I am very happy that you see it this way. Art is a mirror but often people hate films that show them as they are – and get angry on the mirror, not on themselves. I think that art is worth as long as it speaks rather about those things that people prefer not to speak about – but which are truthful even if uncomfortable.
There is a lot of conformism in the world of art today, even in film, and the limit of the political correctness (otherwise well intended) is that it has seldom changed what people think – but rather what people say. If we wish to change also what they think we need to start by listening to them – like really listening – as a dialogue starts just when you are not certain from the beginning that you are right and the other one is wrong.
That assembly scene also speaks about the limits of democracy and about its ending – the way we knew it. If you don’t invest firstly in educating people, the decisions of the majority might not feel ethical at all. For people in smaller traditional communities is hard to identify these diffuse distant ‘authorities’ who decided for them how the world should change – and they don’t understand why they have to conform and change – even if as the majority of their community prefers living in their tradition.
Your film, read at different levels, talks to us, through the main characters and the choir of protest around them, of the bad and good of which we are made of, of the light and darkness towards which we can go to.
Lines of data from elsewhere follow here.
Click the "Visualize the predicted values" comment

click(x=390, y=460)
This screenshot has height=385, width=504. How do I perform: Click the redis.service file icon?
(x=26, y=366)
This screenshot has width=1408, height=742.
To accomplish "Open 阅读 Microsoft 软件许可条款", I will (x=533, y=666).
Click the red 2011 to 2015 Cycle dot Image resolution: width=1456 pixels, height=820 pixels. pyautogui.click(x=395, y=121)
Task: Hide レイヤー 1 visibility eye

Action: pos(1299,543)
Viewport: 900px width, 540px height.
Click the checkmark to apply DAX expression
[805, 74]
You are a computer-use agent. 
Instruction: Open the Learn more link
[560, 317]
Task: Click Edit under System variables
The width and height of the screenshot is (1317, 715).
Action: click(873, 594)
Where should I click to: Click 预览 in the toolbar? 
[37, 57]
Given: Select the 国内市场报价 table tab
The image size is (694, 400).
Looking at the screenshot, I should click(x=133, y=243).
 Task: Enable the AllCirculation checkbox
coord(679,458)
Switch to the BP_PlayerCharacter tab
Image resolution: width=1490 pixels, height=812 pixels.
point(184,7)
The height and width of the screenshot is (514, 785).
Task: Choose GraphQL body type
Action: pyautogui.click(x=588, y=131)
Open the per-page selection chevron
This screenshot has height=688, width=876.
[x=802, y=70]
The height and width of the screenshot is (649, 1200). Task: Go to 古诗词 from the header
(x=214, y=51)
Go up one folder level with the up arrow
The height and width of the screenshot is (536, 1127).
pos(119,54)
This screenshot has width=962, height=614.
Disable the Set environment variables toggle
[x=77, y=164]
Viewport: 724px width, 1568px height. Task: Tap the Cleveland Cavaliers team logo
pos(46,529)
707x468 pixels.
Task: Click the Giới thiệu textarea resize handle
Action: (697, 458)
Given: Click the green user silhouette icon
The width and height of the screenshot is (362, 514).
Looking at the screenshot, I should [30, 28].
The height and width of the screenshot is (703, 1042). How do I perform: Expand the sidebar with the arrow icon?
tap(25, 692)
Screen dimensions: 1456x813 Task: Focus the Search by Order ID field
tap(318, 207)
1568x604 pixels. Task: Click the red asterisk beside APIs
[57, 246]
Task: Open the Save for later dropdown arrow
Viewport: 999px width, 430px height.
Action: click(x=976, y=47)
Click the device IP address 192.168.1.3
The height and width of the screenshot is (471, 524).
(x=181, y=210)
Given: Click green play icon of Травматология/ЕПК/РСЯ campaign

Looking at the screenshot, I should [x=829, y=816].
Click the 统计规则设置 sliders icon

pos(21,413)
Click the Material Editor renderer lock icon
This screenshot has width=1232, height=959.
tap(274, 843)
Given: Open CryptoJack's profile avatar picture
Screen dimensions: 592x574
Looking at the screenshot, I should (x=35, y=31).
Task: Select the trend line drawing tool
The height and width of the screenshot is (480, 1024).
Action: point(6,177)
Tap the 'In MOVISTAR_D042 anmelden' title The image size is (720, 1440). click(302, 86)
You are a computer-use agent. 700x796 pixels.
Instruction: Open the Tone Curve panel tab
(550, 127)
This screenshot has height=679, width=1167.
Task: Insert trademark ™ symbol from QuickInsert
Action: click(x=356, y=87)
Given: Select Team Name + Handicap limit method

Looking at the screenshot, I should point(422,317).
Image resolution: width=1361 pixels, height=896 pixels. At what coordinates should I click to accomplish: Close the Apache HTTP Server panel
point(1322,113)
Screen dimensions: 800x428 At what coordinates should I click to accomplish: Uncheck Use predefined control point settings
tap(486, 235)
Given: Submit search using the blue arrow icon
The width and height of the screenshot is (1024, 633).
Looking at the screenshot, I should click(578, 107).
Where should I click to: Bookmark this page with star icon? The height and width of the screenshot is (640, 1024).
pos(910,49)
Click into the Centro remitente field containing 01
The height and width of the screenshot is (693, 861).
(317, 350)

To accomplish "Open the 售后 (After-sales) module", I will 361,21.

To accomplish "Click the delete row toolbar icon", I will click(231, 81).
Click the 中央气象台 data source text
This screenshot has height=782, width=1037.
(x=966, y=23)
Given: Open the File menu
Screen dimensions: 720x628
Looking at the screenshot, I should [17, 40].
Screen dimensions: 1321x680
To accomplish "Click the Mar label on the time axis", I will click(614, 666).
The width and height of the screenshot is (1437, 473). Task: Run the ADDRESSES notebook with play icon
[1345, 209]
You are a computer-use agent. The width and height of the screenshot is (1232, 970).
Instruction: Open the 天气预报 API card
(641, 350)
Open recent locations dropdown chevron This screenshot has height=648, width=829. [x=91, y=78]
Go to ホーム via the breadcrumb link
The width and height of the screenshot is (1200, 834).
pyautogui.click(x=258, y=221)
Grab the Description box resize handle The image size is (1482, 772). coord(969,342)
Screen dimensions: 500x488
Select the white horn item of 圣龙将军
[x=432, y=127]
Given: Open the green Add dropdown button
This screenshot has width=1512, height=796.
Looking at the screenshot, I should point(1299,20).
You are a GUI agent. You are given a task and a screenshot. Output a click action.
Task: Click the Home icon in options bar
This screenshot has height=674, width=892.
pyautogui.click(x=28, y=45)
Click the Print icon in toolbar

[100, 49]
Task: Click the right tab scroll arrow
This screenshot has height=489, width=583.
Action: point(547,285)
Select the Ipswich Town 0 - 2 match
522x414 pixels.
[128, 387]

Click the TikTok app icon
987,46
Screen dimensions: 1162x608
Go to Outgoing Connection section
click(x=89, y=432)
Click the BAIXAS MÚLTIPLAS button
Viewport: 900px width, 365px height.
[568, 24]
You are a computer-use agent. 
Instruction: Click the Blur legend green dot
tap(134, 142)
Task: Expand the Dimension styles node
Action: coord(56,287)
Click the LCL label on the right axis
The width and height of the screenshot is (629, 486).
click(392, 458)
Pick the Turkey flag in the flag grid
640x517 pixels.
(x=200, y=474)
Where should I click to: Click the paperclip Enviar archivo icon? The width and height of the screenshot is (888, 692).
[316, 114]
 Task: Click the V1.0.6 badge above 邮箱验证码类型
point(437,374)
Of the good and bad things that are first of all inside of us and outside of us. What do you think of this reading?
One of my aims is to try to preserve in film the complexity and ambiguity of the real world – and not to simplify or to over-interpret it by too much verbal clarification. Yes, we are made of contradictory impulses and traits, we are sometimes rational but more often irrational, our judgements are not so much based on logic but of emotions and circumstances, we are rather selfish than generous, and we cannot escape our loneliness despite our striving for affection. Our subconscious engulfs us like a dark forest, hosting a great number of murky indistinct animalic impulses. Towards the end of the film, Matthias has this revelation that the source of the evil he feels floating in the air – determining him to start checking on his beloved ones – might not come as much from the outer world but rather from himself as the most difficult animal to tame is the one inside you.
The whole film is pervaded by the presence of bears around the village. Real or metaphorical they are wild animals representing, as well as themselves, certain aspects of the human nature. Matthias, at the end of the film, shoots a bear that seems artificial: a sort of a mask under which a man seems to be hiding. Soon after having shot him, in the shadows there seem to emerge many more. Can this be another metaphor of the film? Could it be, that of the protagonist Matthias, the desire to fight against that wild human nature alien to empathy and love?
Matthias first shoots a bear – and for a second, he believes he solved the problem – but instants later, from the darkness seem to appear other creatures whose nature is more diffuse – are they animals, are they human or are they embodiments of his own fears (as one spectator told me) – is for every other spectator to decide.